§ Do this
Translate this sentence from the text on computers proving theorems into Spanish: "Before the 1900s, people worked intuitively, and there was broad agreement as to what constituted a correct argument."

Can computers prove theorems?

23 October 2019

How do we prove that $2 + 2 = 4$? At school, this might have been taught to you in the following way. You were given a box of little plastic cubes, two cubes were put in one of your hands and then two more cubes in the other, and you were challenged to count how many cubes you had in total.

But this doesn’t really prove that $2 + 2 = 4$: it proves that 2 plastic cubes + 2 plastic cubes = 4 plastic cubes. You could try it again with pencils and show that 2 pencils + 2 pencils = 4 pencils, and after you’ve tried it with sufficiently many things you might become convinced that there is an underlying pattern. But is this a proof that $2 + 2 = 4$? Proving it like this feels a bit like an experimental science—it works with cubes, it works with pencils, and this is evidence that it works in general. I think we are all pretty confident that, whatever the actual rules of maths are, they probably don’t mention pencils.

But what are the rules of maths? Are there any rules at all, or do we all just have some inbuilt intuition as to what constitutes a valid mathematical argument? Before the 1900s, people worked intuitively, and there was broad agreement as to what constituted a correct argument. But as people began to do more complex and abstract mathematics, this approach became problematic, because people’s intuitions could differ. Ask a room full of teenagers whether $0.9999999\ldots=1$, and you will get different opinions. This is because different people have different intuitions about what the real numbers actually are. Differences of opinion as to whether arguments were valid forced mathematicians into actually writing down an official rulebook: the axioms of maths.

§ Dataset section
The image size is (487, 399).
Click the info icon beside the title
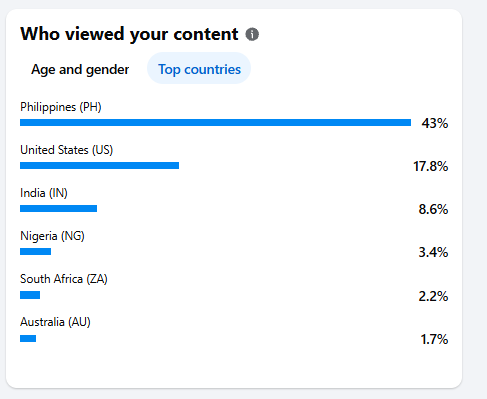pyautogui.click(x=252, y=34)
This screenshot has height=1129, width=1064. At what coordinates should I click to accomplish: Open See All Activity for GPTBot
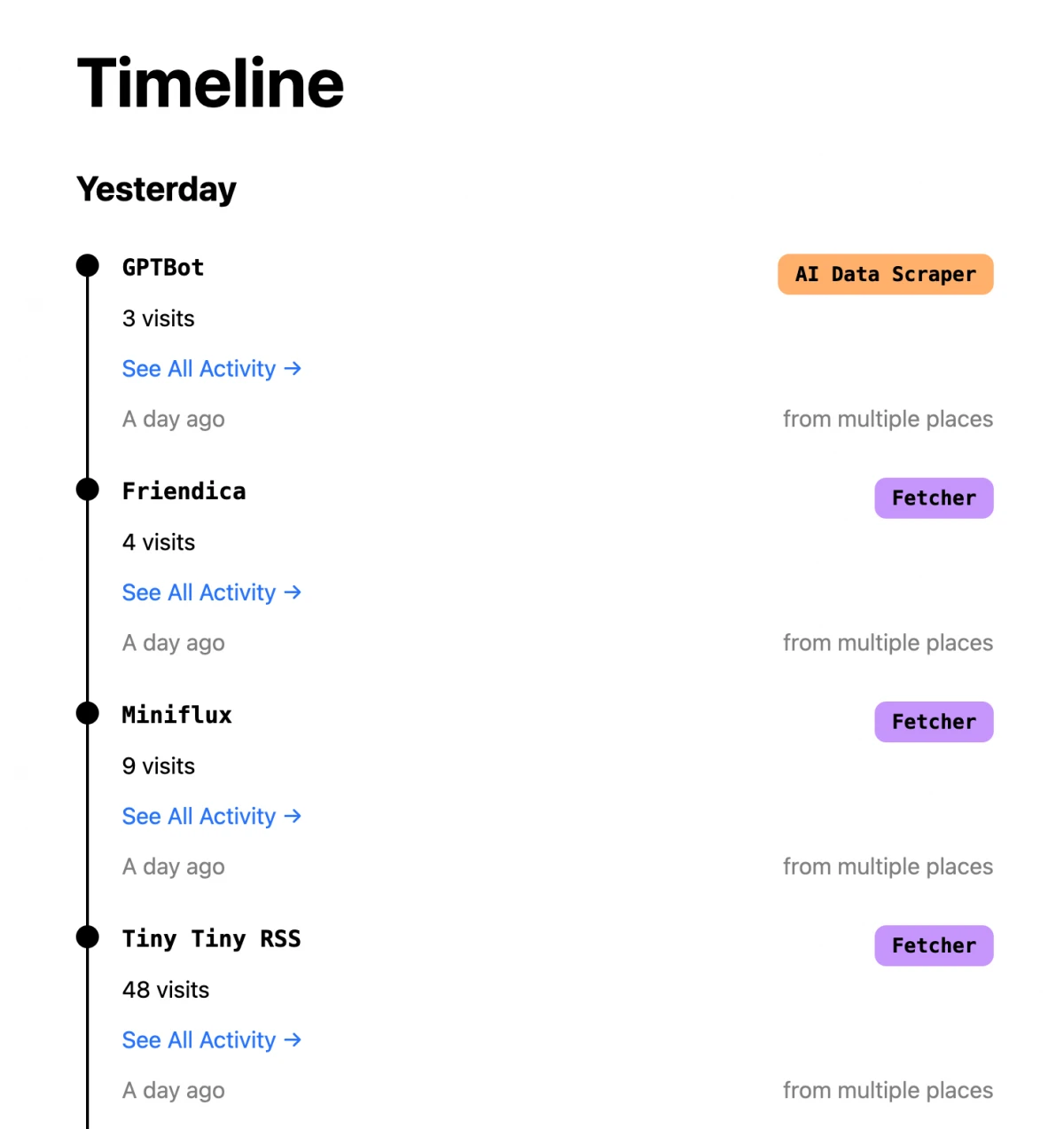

§ Task response
Antes del siglo XX, la gente trabajaba de forma intuitiva, y había un amplio consenso sobre lo que constituía un argumento correcto.